┌─ Dataset entries

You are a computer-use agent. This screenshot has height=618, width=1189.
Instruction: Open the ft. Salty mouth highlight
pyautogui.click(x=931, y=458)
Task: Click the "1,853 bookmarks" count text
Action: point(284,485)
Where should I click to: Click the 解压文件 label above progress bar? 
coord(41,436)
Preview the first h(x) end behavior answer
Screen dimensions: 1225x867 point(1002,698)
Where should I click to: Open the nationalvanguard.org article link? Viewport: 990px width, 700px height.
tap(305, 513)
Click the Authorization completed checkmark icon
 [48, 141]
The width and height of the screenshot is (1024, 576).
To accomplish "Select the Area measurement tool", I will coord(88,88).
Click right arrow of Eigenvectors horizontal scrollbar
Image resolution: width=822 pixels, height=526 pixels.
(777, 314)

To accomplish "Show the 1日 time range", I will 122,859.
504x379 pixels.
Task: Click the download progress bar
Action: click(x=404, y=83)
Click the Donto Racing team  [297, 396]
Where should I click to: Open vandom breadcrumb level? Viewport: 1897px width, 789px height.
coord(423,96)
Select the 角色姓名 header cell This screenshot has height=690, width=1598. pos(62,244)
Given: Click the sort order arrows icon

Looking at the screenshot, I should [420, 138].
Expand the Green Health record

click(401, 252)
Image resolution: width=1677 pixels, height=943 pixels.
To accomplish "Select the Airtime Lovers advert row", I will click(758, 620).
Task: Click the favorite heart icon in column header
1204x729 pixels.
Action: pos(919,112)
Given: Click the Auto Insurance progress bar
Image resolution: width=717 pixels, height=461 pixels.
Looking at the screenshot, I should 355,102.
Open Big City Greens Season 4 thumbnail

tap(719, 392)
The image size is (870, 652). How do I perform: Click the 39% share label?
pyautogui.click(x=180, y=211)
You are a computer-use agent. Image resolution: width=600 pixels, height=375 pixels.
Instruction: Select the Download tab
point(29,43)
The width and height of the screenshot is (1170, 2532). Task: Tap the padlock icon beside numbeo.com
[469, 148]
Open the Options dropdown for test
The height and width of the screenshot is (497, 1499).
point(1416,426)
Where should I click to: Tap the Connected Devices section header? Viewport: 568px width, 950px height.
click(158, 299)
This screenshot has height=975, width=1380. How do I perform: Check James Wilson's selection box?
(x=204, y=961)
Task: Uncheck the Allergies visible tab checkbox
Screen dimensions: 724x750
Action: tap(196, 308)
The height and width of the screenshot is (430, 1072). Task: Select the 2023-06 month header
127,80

└─

Problem details: Each line of the entries above that includes the string "computer" should be copied out.

Answer section:
You are a computer-use agent. This screenshot has height=618, width=1189.
You are a computer-use agent. Image resolution: width=600 pixels, height=375 pixels.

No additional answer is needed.